### Task statement
Print nothing except the lines of the listing below from the line with "Sem že izbral (128, 104)" to the line with "New Audio Experience", each exactly as written, both ends included.

### Available data
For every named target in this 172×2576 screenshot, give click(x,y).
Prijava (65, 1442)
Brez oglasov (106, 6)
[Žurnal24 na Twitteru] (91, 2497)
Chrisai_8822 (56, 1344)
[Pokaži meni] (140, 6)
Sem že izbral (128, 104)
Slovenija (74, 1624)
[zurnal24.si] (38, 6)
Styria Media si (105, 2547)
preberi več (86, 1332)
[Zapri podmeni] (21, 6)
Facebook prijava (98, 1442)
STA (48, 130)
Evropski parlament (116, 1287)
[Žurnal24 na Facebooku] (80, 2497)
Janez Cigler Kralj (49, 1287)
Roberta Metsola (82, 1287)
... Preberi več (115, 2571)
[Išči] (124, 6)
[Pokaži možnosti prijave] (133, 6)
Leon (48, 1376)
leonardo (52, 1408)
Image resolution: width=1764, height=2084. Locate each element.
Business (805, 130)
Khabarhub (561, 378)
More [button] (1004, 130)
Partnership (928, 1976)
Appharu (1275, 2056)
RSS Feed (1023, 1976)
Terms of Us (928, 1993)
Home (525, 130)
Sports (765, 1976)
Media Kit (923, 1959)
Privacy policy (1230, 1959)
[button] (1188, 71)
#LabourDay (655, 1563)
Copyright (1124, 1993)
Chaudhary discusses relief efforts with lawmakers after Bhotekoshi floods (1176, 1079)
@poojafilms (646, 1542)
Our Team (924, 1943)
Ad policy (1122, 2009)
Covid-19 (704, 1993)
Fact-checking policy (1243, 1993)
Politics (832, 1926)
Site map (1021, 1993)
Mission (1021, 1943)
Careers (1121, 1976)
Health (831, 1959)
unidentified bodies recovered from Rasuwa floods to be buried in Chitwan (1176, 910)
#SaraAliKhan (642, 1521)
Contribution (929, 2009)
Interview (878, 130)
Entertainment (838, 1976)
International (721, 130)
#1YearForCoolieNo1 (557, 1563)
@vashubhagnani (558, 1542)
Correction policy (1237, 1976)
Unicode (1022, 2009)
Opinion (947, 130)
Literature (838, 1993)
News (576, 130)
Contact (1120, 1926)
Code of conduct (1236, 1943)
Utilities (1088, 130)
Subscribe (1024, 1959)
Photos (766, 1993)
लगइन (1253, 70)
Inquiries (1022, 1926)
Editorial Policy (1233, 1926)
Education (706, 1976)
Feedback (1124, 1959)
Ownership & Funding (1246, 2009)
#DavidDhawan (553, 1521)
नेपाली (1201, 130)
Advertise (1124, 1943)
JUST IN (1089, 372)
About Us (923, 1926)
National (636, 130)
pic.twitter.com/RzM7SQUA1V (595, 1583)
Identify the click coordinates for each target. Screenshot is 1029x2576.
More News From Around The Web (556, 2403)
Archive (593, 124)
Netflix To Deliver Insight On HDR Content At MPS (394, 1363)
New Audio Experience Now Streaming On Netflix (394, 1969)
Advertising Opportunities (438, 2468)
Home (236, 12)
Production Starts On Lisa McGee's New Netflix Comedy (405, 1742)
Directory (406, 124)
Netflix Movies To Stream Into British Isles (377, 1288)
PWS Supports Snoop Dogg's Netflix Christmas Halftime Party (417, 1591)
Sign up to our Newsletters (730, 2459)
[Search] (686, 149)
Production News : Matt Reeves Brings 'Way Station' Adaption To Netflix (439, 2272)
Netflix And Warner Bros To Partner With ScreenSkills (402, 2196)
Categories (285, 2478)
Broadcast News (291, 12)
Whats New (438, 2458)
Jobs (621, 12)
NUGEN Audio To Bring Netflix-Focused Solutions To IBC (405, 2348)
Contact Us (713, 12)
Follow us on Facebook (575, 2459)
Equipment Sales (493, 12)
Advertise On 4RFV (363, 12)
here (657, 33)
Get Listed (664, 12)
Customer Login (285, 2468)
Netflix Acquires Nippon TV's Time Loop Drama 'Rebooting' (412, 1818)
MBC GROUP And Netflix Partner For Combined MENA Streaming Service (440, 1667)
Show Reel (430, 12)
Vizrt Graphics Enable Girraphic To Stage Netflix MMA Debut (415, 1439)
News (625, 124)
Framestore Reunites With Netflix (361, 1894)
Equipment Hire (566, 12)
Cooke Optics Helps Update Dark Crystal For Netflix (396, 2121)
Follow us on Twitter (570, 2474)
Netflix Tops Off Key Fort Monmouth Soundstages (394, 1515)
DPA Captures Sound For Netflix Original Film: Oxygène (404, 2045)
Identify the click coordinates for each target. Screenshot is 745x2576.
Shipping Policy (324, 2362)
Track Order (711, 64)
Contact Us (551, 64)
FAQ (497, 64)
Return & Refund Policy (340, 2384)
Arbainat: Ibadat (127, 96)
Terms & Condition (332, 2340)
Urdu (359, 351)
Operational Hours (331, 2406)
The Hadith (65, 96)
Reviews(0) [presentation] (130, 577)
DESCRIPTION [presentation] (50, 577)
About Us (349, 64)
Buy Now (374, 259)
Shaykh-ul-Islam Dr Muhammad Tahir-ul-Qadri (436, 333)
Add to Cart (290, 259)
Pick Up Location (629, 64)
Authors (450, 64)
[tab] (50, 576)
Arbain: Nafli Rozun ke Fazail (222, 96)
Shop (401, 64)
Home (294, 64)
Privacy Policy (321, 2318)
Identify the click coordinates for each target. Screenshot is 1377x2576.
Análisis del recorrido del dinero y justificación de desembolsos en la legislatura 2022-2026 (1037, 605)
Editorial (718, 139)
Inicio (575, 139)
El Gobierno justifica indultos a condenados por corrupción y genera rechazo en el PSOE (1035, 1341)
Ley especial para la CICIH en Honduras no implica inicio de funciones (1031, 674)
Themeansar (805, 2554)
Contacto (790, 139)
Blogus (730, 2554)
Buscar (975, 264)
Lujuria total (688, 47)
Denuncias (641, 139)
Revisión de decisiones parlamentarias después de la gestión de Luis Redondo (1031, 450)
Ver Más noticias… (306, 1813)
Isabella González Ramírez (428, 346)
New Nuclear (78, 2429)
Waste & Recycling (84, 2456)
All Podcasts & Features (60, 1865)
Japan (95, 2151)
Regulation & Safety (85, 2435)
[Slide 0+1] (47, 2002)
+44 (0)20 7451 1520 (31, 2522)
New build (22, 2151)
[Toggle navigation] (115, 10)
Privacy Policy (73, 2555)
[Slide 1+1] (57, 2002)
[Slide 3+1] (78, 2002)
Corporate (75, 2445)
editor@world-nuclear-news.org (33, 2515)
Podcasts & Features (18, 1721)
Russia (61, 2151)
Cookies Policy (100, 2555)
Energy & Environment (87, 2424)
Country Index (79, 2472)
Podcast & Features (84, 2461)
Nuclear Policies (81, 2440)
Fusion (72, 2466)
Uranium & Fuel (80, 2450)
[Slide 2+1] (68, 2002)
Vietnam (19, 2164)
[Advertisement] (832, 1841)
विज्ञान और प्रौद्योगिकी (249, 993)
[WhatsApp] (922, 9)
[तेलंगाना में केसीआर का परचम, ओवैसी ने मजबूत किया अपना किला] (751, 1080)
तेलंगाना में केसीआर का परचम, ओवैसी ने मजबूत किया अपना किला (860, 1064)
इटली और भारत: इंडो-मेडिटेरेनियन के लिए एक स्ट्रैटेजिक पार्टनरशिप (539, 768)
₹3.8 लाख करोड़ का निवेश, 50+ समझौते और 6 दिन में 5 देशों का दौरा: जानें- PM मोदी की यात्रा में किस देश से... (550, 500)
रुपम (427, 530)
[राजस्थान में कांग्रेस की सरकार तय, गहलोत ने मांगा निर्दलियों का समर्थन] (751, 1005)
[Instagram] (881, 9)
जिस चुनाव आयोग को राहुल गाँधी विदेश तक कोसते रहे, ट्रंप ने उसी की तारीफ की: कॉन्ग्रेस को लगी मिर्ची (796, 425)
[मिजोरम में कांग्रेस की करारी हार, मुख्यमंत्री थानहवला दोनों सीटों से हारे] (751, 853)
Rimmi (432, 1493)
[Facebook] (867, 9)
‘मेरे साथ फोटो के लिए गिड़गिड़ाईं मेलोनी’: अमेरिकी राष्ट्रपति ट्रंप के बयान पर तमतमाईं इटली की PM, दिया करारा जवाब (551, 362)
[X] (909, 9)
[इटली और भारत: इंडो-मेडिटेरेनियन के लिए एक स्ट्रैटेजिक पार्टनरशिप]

### Exercise result
Sem že izbral (128, 104)
Slovenija (74, 1624)
[zurnal24.si] (38, 6)
Styria Media si (105, 2547)
preberi več (86, 1332)
[Zapri podmeni] (21, 6)
Facebook prijava (98, 1442)
STA (48, 130)
Evropski parlament (116, 1287)
[Žurnal24 na Facebooku] (80, 2497)
Janez Cigler Kralj (49, 1287)
Roberta Metsola (82, 1287)
... Preberi več (115, 2571)
[Išči] (124, 6)
[Pokaži možnosti prijave] (133, 6)
Leon (48, 1376)
leonardo (52, 1408)
Image resolution: width=1764, height=2084. Locate each element.
Business (805, 130)
Khabarhub (561, 378)
More [button] (1004, 130)
Partnership (928, 1976)
Appharu (1275, 2056)
RSS Feed (1023, 1976)
Terms of Us (928, 1993)
Home (525, 130)
Sports (765, 1976)
Media Kit (923, 1959)
Privacy policy (1230, 1959)
[button] (1188, 71)
#LabourDay (655, 1563)
Copyright (1124, 1993)
Chaudhary discusses relief efforts with lawmakers after Bhotekoshi floods (1176, 1079)
@poojafilms (646, 1542)
Our Team (924, 1943)
Ad policy (1122, 2009)
Covid-19 (704, 1993)
Fact-checking policy (1243, 1993)
Politics (832, 1926)
Site map (1021, 1993)
Mission (1021, 1943)
Careers (1121, 1976)
Health (831, 1959)
unidentified bodies recovered from Rasuwa floods to be buried in Chitwan (1176, 910)
#SaraAliKhan (642, 1521)
Contribution (929, 2009)
Interview (878, 130)
Entertainment (838, 1976)
International (721, 130)
#1YearForCoolieNo1 (557, 1563)
@vashubhagnani (558, 1542)
Correction policy (1237, 1976)
Unicode (1022, 2009)
Opinion (947, 130)
Literature (838, 1993)
News (576, 130)
Contact (1120, 1926)
Code of conduct (1236, 1943)
Utilities (1088, 130)
Subscribe (1024, 1959)
Photos (766, 1993)
लगइन (1253, 70)
Inquiries (1022, 1926)
Editorial Policy (1233, 1926)
Education (706, 1976)
Feedback (1124, 1959)
Ownership & Funding (1246, 2009)
#DavidDhawan (553, 1521)
नेपाली (1201, 130)
Advertise (1124, 1943)
JUST IN (1089, 372)
About Us (923, 1926)
National (636, 130)
pic.twitter.com/RzM7SQUA1V (595, 1583)
Identify the click coordinates for each target. Screenshot is 1029x2576.
More News From Around The Web (556, 2403)
Archive (593, 124)
Netflix To Deliver Insight On HDR Content At MPS (394, 1363)
New Audio Experience Now Streaming On Netflix (394, 1969)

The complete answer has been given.